Overall this is just a very two dimensional analysis of the detransitioned experience that takes no consideration for any other aspects of the life of these people who are ultimately all victims of an oppressive system of gender norms. Establishing a hierarchy of suffering within this community really serves no purpose since most of the suffering we have experienced from transitioning and subsequently detransitioning is more likely reflective of other portions of our lives, such as class, race, geographical location.
Yeah, gender is really fucking weird. When people really think about gender as a whole, no one really fits into their assigned gender role perfectly. No one is a true manly man, or a perfect women. When we think of relationships especially gender roles come into very clear focus. Gender becomes very constricting as men and women have very clear roles to play. It makes sense that if there's a role you'd feel more comfortable in relationship was that you'd feel envious. I am AMAB and I'm very envious of lesbian relationships. So I occasionally present as a lesbian and I date lesbian, but after much contemplation I decided against living full time as a lesbian as I didn't think it necessary.
Honestly humans understanding of gender is very complex and our ability to understand things about how we feel is very limited. I personally can't tell the difference between gender envy and sexual arousal all that well as I do find lesbians incredibly attractive. Of course, these feeling can grow and subside with time.

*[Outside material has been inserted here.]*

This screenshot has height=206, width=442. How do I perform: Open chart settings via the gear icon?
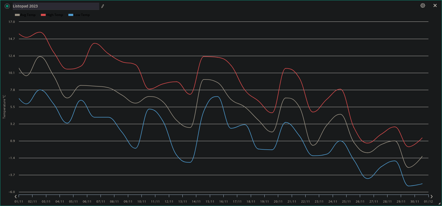pyautogui.click(x=423, y=6)
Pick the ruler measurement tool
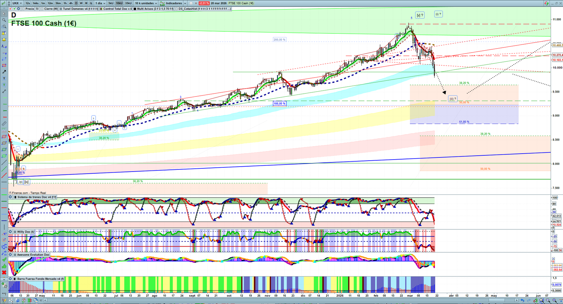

My feelings and my current partners feelings definitely fluctuate on this topic. It's very nice having someone you know who accepts you and can roll with the punches of these fluctuations and understand them.
As far as how you phrased things, this sub is good at respecting people's identity and pronouns and what not, but I also feel is much more practical as we're talking about transitioning several times and things can become confusing. So realistically, as long as it's clear as you mean no ill will and you're not using outdated hateful language, you won't really receive hate for how you phase things.
Thanks so much! I think I'm in a similar boat as you from what you described. My family is conservative and aren't super comfortable with homosexuality let alone trans stuff. I never want to be a trans women, but I do fantasize about being a biological women who can have children. Based off this post I'm more encouraged to try to seek a therapist again. I've been in therapy before, but I never discussed my gender or childhood trauma as I lived in denial. How did you reconcile your misogyny with your dysphoria?
Honestly I feel a lot of guilt towards holding misogynistic views. I don't think I'm justified in holding them and I feel like it's my fault that I haven't let go of my trauma and it's impacting other people. It makes it kind of hard for me to develop deep personal relationships with women, even though I know it's something I'm constantly seeking. I think at any given point in my life, I've always only had one or two girl friends. It also has been a disincentive for me to transition fully as I dislike girl to girl friendships. It's like a weird idolization of women combined with an intense hatred for failing to meet the idolization.
I have many good male friends, but there's this level of intimacy that I never have managed to reach with any man and it's a validation I'm specifically seeking from women. Very early on in my gender explorations, I would go on dating apps and show girls pictures of me in femme because they usually complimented me. I think that might have been some kind of operant conditioning as it was frequently the most positive interactions I've had with women.